1-(1-naphthylmethyl)-piperazine Inhibition assay successfully rules out efflux pump overexpression in Acinetobacter baumannii.

BACKGROUND

Antimicrobial resistance (AMR) in Enterococcus faecium, Staphylococcus aureus, Klebsiella pneumoniae, Acinetobacter baumannii, Pseudomonas aeruginosa, and Enterobacter spp. (ESKAPE pathogens), notably in carbapenem-resistant Acinetobacter baumannii, is a pressing global health concern, contributing to significant AMR-associated mortality. Efflux pump overexpression plays a crucial role in the multidrug resistance (MDR) of A. baumannii, but the identification of efflux-overexpressing strains remains challenging.

METHODS AND RESULTS

We evaluated the performance of an efflux pump inhibition assay in comparison with RT-qPCR, to assess efflux pump overexpression in a collection of clinical A. baumannii strains. Sixty MDR strains and a wild one were analyzed. The inhibition assay was positive for 34 and negative for 27 strains, respectively. Results were in agreement with RT-qPCR in 67.2% of the tested strains (39/58).
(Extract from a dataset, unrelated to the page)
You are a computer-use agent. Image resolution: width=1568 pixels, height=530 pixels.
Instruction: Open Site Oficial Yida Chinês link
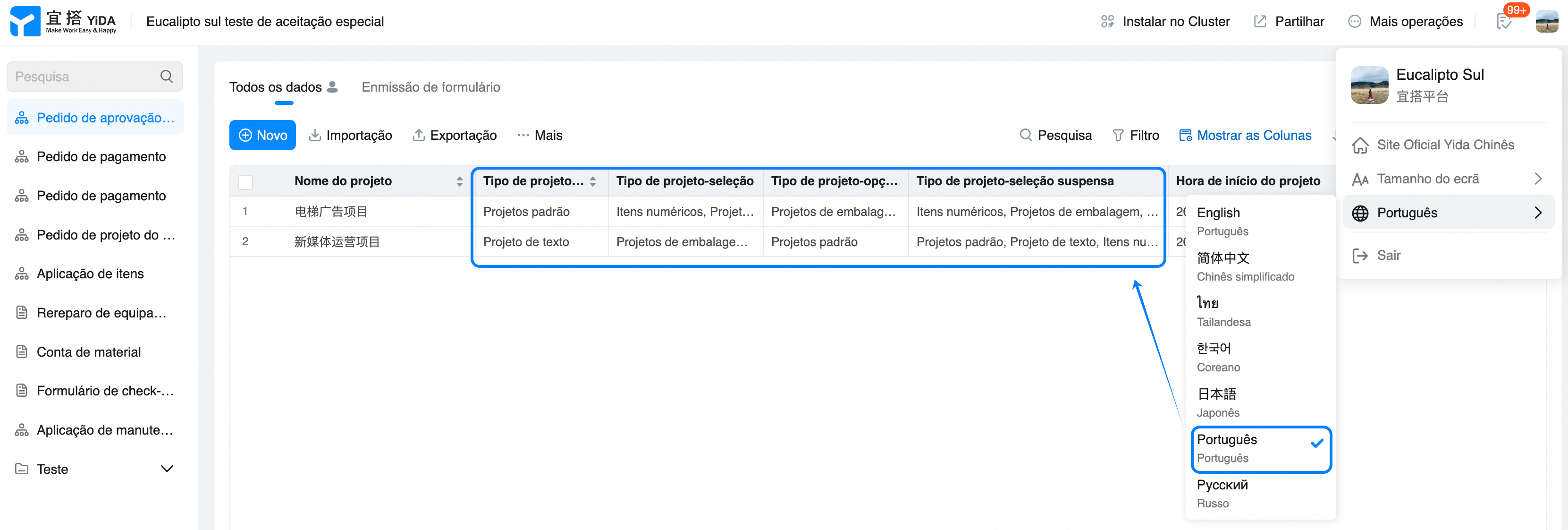coord(1444,145)
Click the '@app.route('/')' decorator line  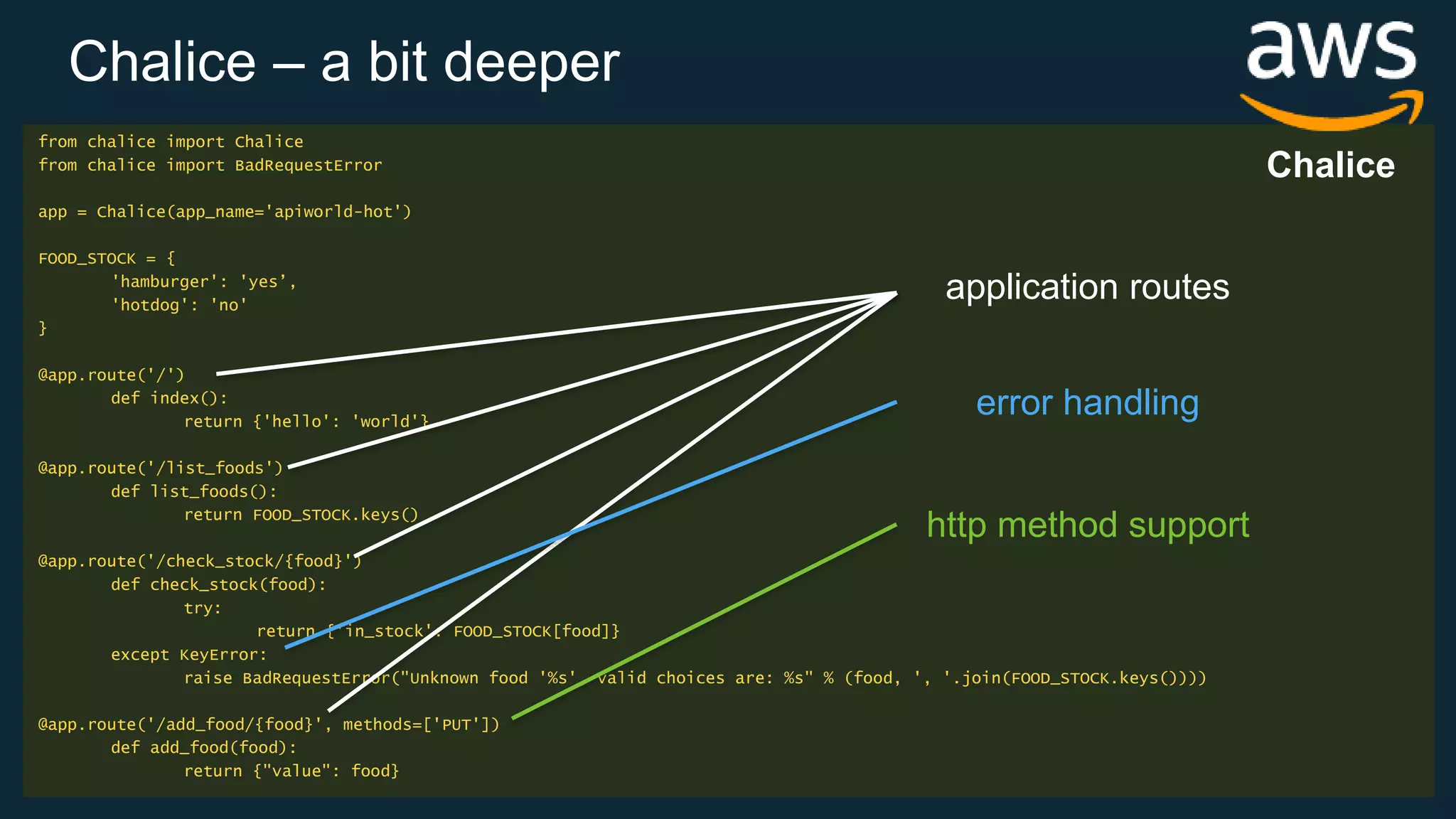point(111,375)
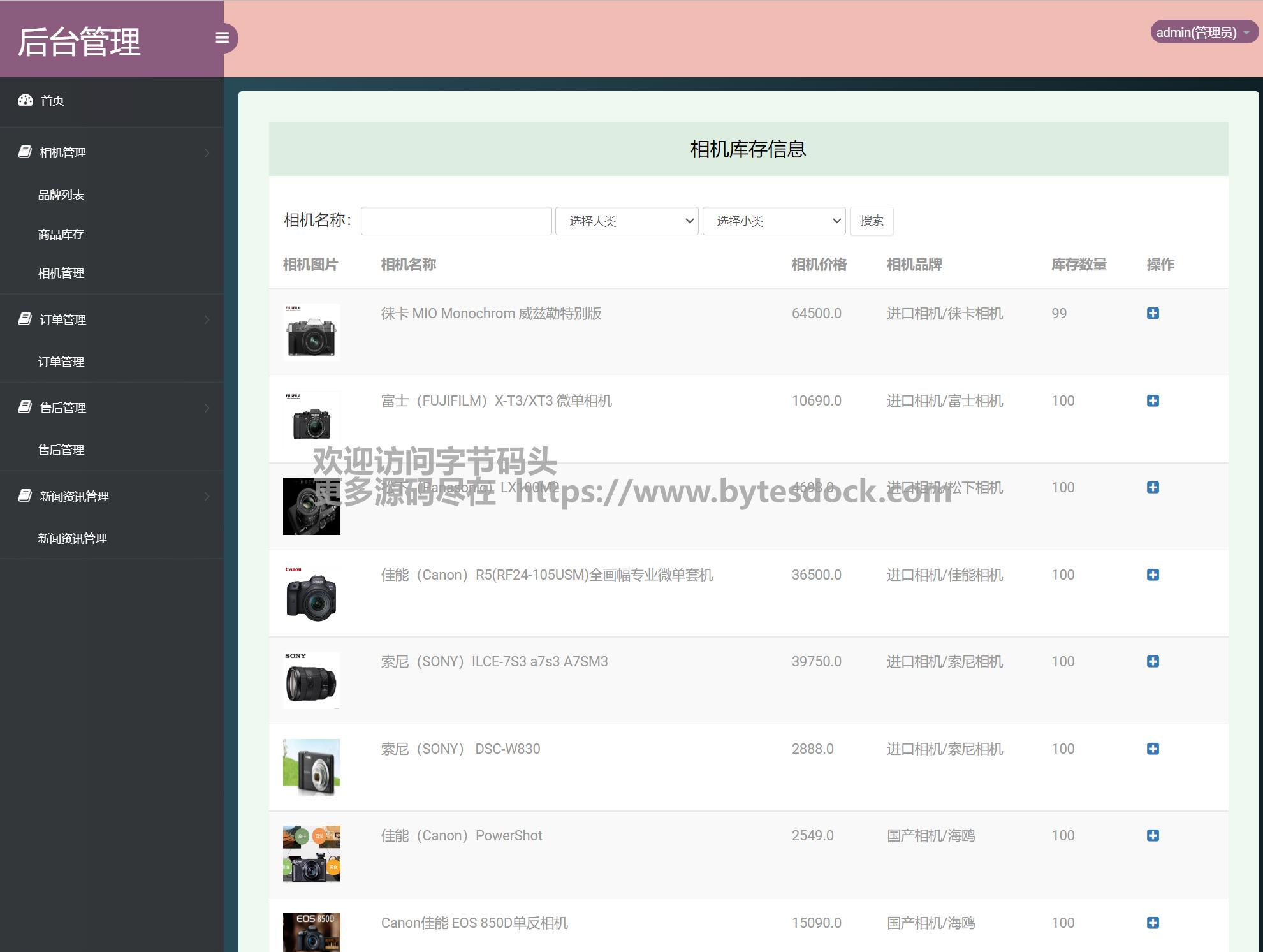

Cohen's kappa showed a fair agreement between inhibition assay and RT-qPCR (Cohen's kappa = 0.37). Inhibition by 1-(1-NaphthylMethyl)-Piperazine (NMP), but not by Phenylalanine-Arginine-β-Naphthylamide (PaβN), was in moderate agreement with RT-qPCR (Cohen's kappa = 0.41). Furthermore, gpi alleles were associated with efflux pump overexpression (p = 0.03), suggesting potential links between genetic diversity and efflux pump overexpression. RT-qPCR showed a significant efflux pump overexpression for 4 (16.7%) out of 24 inhibition assay negative strains.

CONCLUSIONS

Our findings support the ability to reliably rule out efflux pump overexpression in A. baumannii strains displaying a negative result with an inhibition test relying on NMP. However, confirmatory analyses are necessary for strains that test positive.